Creating Images and Videos with Sound by Using 96 MEMS Microphones
Learn how an image can be generated by processing the sound from 96 microphones in an array.
The Idea
As part of his senior capstone project for the ECE program at Carnegie Mellon, student John Duffy wanted a way to locate objects in a room by using sound. He intended it to be a platform for messing around with beamforming and general phased array math, as well as a way to experiment with signal processing. This project is able to read sound data and convert it into a 9 x 13 image.
Designing the Hardware
The project's heart is an FPGA, which was chosen because it is able to handle the large amount of incoming data and process it. For sensing, sound, Duffy went with 96 MEMS microphones, which sends sound data as a pulse density modulation (PDM) wave. There are six hand-assembled panels that contain 16 microphones each, along with various other supporting components.

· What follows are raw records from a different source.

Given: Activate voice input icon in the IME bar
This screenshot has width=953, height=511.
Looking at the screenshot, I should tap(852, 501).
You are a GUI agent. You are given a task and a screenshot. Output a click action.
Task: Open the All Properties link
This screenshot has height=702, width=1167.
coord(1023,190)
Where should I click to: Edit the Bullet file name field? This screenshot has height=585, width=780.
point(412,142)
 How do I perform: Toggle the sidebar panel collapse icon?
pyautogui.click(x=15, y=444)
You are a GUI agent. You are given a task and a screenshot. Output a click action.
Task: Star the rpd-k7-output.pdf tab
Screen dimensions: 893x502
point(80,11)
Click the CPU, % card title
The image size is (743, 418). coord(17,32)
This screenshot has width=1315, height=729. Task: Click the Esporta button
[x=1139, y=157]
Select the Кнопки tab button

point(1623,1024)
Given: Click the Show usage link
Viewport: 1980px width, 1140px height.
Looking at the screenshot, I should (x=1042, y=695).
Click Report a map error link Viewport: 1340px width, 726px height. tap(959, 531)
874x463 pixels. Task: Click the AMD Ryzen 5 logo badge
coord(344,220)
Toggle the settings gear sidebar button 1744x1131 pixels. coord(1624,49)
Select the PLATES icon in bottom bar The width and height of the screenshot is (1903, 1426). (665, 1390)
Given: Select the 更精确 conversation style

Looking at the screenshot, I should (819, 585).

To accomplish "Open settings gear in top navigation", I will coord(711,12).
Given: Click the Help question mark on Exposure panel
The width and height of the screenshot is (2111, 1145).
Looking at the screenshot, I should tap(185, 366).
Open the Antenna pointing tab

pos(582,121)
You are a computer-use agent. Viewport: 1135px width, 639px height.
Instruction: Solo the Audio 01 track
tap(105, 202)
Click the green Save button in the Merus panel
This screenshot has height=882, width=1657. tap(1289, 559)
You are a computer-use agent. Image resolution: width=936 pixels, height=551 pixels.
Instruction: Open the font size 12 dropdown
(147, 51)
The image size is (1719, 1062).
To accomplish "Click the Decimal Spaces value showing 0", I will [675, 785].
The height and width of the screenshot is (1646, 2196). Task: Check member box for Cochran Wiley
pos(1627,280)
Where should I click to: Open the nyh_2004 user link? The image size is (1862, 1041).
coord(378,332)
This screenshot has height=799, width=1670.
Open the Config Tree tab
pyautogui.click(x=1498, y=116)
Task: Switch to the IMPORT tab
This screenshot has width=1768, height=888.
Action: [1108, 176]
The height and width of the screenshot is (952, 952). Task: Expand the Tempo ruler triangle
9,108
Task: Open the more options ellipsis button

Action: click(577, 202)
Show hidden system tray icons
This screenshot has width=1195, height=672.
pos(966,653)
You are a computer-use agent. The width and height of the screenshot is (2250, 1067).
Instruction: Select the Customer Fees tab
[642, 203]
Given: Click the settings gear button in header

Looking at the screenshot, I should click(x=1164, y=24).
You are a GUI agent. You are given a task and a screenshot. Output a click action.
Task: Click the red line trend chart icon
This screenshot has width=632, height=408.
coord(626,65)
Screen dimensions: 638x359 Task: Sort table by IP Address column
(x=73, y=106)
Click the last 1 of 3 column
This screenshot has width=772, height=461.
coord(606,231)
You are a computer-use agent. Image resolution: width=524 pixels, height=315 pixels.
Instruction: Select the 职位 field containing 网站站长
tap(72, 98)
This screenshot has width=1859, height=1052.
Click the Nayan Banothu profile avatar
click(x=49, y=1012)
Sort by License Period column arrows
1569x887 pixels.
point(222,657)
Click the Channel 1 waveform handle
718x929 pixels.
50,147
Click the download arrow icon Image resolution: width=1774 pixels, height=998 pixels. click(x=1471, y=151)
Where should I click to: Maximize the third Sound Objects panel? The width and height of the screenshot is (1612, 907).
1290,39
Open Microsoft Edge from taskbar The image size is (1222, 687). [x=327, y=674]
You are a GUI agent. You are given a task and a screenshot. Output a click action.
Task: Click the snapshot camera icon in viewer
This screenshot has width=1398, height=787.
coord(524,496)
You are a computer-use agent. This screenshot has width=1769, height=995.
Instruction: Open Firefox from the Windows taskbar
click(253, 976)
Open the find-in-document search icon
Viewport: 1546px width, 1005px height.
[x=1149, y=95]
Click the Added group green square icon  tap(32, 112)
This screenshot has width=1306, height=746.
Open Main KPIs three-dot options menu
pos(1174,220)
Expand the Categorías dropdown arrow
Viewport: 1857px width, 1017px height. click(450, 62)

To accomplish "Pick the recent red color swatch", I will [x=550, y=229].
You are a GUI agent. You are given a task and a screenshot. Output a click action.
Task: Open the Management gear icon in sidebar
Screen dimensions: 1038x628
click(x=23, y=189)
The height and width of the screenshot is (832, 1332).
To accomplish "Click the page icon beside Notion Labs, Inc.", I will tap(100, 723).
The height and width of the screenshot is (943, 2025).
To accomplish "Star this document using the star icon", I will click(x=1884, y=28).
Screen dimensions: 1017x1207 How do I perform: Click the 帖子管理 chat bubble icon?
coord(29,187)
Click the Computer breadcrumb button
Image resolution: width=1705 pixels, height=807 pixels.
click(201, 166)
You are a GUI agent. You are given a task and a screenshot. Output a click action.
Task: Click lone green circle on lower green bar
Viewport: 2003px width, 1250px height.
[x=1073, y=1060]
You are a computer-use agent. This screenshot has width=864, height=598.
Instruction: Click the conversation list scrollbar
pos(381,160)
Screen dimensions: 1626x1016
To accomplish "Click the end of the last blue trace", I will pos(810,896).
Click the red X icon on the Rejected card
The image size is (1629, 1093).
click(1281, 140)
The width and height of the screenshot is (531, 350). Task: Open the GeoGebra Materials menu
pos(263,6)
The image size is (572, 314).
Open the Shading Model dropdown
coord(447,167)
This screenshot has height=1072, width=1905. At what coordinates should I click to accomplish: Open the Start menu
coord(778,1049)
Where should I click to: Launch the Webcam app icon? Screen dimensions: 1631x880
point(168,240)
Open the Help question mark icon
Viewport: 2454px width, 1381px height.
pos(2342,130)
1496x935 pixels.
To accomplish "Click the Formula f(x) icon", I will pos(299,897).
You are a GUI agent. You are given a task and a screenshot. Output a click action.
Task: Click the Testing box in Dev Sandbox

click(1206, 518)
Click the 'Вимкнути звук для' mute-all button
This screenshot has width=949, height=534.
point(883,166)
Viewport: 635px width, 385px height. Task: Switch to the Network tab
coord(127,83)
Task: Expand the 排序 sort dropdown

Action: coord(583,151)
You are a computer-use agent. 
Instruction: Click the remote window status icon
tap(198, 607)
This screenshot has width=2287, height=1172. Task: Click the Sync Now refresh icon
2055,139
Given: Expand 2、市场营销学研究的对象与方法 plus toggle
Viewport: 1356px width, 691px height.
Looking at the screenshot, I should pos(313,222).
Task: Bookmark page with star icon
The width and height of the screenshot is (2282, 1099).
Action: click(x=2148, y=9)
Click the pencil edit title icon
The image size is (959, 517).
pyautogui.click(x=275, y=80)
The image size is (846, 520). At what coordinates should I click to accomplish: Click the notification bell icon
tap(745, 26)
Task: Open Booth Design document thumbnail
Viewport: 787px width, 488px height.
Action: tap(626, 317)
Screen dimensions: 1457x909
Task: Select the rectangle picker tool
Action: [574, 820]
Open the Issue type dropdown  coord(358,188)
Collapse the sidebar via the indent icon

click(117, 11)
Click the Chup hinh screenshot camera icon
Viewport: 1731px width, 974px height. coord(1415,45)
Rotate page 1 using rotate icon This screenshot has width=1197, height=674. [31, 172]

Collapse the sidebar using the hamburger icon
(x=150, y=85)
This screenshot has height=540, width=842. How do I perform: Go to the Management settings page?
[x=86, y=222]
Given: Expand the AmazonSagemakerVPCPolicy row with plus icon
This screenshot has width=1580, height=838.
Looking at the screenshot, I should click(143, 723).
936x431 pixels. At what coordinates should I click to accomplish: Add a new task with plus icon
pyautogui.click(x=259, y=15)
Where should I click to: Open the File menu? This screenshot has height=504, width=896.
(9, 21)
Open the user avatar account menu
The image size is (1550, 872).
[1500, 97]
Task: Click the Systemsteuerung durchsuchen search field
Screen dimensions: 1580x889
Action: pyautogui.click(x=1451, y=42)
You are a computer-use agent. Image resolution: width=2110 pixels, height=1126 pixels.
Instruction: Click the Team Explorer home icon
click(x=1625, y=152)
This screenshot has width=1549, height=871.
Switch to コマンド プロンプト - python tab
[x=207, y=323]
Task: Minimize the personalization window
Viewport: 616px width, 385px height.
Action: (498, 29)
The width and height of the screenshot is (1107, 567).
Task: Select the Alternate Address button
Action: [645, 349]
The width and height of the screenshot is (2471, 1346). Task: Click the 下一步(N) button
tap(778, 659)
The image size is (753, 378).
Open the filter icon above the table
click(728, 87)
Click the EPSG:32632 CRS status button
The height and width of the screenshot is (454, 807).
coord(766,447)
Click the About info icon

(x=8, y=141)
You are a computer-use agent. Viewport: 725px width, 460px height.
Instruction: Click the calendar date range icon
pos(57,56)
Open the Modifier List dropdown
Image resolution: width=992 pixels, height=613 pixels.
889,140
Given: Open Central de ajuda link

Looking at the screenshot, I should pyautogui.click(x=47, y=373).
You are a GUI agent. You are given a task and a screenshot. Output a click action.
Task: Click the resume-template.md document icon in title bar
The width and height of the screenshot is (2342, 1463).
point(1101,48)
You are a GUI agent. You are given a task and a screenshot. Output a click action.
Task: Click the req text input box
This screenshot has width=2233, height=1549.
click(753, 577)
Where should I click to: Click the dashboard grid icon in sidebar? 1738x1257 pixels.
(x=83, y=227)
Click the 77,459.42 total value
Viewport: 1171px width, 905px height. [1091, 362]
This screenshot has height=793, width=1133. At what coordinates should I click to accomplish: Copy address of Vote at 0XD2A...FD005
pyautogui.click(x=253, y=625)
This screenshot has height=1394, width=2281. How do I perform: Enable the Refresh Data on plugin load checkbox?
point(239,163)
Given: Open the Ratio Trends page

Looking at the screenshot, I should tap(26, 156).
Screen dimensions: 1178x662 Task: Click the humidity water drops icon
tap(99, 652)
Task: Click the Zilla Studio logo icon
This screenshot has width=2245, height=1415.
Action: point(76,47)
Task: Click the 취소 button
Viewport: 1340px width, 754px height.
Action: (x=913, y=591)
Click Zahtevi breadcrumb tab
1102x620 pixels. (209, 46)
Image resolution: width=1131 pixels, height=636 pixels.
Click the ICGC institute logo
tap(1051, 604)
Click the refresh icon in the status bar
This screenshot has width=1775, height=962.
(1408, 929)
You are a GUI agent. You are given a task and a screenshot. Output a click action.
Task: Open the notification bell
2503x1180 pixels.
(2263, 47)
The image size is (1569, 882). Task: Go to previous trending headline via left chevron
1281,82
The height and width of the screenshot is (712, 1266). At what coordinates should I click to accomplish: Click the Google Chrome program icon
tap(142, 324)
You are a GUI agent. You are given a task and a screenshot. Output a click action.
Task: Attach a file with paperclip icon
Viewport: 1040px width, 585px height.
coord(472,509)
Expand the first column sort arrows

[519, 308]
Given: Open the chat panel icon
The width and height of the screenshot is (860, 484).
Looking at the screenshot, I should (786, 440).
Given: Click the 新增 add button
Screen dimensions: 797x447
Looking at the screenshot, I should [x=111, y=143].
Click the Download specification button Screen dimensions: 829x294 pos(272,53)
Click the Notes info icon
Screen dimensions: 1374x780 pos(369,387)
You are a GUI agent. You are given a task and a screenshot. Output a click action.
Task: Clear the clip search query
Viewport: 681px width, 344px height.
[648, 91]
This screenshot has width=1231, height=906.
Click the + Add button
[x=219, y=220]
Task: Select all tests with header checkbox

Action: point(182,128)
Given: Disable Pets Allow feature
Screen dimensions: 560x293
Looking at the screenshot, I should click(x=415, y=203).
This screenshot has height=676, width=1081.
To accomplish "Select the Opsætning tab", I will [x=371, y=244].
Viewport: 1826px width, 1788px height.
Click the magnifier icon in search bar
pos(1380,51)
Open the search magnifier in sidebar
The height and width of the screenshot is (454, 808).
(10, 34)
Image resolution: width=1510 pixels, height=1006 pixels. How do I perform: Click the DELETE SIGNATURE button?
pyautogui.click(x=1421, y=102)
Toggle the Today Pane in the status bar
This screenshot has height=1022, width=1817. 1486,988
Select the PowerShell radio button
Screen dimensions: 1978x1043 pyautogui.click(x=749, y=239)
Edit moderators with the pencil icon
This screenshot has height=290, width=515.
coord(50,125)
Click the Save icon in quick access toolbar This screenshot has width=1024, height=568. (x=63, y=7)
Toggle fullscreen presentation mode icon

Processed sound data is then sent via Ethernet to a host PC for further analysis.
Digital Processing
As stated earlier, the FPGA takes in PDM microphone data by scheduling when each sensor should be read. That raw waveform is then added to other microphones and sent to a Java program running on a PC.
The challenge of processing is figuring out where in a 3D space a sound has come from based on when it hits each microphone. The team first used an algorithm that sums several distinct waveforms into a single waveform, which helps to block out external noise and also gives the angle of approach.
However, this method of determining direction is computationally inefficient, which is where the second algorithm comes into play: frequency domain beamforming. The math involved is quite complex, so make sure to watch this explainer video for more information on it. In summary, the digital waveform for each microphone is multiplied by the sine and cosine waves for a given target frequency. Next, the cosine wave is summed and treated as the real component of a complex number, and the sine wave is treated as the imaginary component. The target resolution is used to calculate what each pixel should represent in terms of degrees from the center. For example, a 12-pixel wide image with a field-of-view of 120 degrees would make each pixel correspond to 10 degrees. Then for each pixel, the distance between the microphone and the center of the array is calculated. This data is used to compute the vectors for microphone. Finally, the actual, received data array is compared to the expected complex array, which makes the pixel's complex number equal to the similarity between the two arrays.
Displaying an Image
Based on all of that complicated math from before, the image can be generated by going through and calculating each pixel's complex number, and then taking the magnitude of it. Colors are then mapped to these values, with blue denoting little correlation and red denoting high correlation.